◆ **GIVEN DATA**:
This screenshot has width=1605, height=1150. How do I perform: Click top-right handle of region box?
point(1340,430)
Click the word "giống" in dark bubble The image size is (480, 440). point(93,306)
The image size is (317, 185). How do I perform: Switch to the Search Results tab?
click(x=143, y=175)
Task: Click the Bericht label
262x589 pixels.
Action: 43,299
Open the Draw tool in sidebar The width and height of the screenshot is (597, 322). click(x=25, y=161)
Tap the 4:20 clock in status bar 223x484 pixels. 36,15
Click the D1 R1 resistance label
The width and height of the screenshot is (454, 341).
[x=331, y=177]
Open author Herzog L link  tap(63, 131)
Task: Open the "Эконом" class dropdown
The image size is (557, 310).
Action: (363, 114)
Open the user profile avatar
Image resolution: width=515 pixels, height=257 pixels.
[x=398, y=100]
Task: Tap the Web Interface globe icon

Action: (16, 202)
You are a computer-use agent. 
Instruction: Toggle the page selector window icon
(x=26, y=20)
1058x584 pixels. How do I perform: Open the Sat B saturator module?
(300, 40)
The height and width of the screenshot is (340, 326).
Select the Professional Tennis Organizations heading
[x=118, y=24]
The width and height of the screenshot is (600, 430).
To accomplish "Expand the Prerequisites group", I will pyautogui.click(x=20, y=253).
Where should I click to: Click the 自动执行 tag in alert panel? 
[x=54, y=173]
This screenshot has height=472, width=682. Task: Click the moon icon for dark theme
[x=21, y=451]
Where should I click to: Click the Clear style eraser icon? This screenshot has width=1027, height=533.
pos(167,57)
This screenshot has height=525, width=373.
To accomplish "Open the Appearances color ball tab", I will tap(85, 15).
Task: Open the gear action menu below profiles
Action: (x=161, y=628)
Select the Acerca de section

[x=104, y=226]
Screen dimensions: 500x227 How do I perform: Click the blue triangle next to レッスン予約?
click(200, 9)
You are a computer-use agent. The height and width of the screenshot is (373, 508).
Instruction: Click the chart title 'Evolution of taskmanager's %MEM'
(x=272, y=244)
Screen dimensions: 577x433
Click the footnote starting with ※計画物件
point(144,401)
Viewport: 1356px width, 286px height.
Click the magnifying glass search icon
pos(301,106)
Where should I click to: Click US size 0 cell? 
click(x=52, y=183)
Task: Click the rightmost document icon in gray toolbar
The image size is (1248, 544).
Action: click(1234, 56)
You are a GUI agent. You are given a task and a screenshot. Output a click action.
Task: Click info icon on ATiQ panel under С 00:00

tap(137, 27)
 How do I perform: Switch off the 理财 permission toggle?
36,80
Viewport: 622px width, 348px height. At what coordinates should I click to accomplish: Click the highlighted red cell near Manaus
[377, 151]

◆ **EXERCISE DETAILS**: Copy the whole listing, word for word.

◆ **ANSWER**:
This screenshot has width=1605, height=1150. How do I perform: Click top-right handle of region box?
point(1340,430)
Click the word "giống" in dark bubble The image size is (480, 440). point(93,306)
The image size is (317, 185). How do I perform: Switch to the Search Results tab?
click(x=143, y=175)
Task: Click the Bericht label
262x589 pixels.
Action: 43,299
Open the Draw tool in sidebar The width and height of the screenshot is (597, 322). click(x=25, y=161)
Tap the 4:20 clock in status bar 223x484 pixels. 36,15
Click the D1 R1 resistance label
The width and height of the screenshot is (454, 341).
[x=331, y=177]
Open author Herzog L link  tap(63, 131)
Task: Open the "Эконом" class dropdown
The image size is (557, 310).
Action: (363, 114)
Open the user profile avatar
Image resolution: width=515 pixels, height=257 pixels.
[x=398, y=100]
Task: Tap the Web Interface globe icon

Action: (16, 202)
You are a computer-use agent. 
Instruction: Toggle the page selector window icon
(x=26, y=20)
1058x584 pixels. How do I perform: Open the Sat B saturator module?
(300, 40)
The height and width of the screenshot is (340, 326).
Select the Professional Tennis Organizations heading
[x=118, y=24]
The width and height of the screenshot is (600, 430).
To accomplish "Expand the Prerequisites group", I will pyautogui.click(x=20, y=253).
Where should I click to: Click the 自动执行 tag in alert panel? 
[x=54, y=173]
This screenshot has height=472, width=682. Task: Click the moon icon for dark theme
[x=21, y=451]
Where should I click to: Click the Clear style eraser icon? This screenshot has width=1027, height=533.
pos(167,57)
This screenshot has height=525, width=373.
To accomplish "Open the Appearances color ball tab", I will tap(85, 15).
Task: Open the gear action menu below profiles
Action: (x=161, y=628)
Select the Acerca de section

[x=104, y=226]
Screen dimensions: 500x227 How do I perform: Click the blue triangle next to レッスン予約?
click(200, 9)
You are a computer-use agent. The height and width of the screenshot is (373, 508).
Instruction: Click the chart title 'Evolution of taskmanager's %MEM'
(x=272, y=244)
Screen dimensions: 577x433
Click the footnote starting with ※計画物件
point(144,401)
Viewport: 1356px width, 286px height.
Click the magnifying glass search icon
pos(301,106)
Where should I click to: Click US size 0 cell? 
click(x=52, y=183)
Task: Click the rightmost document icon in gray toolbar
The image size is (1248, 544).
Action: click(1234, 56)
You are a GUI agent. You are given a task and a screenshot. Output a click action.
Task: Click info icon on ATiQ panel under С 00:00

tap(137, 27)
 How do I perform: Switch off the 理财 permission toggle?
36,80
Viewport: 622px width, 348px height. At what coordinates should I click to accomplish: Click the highlighted red cell near Manaus
[377, 151]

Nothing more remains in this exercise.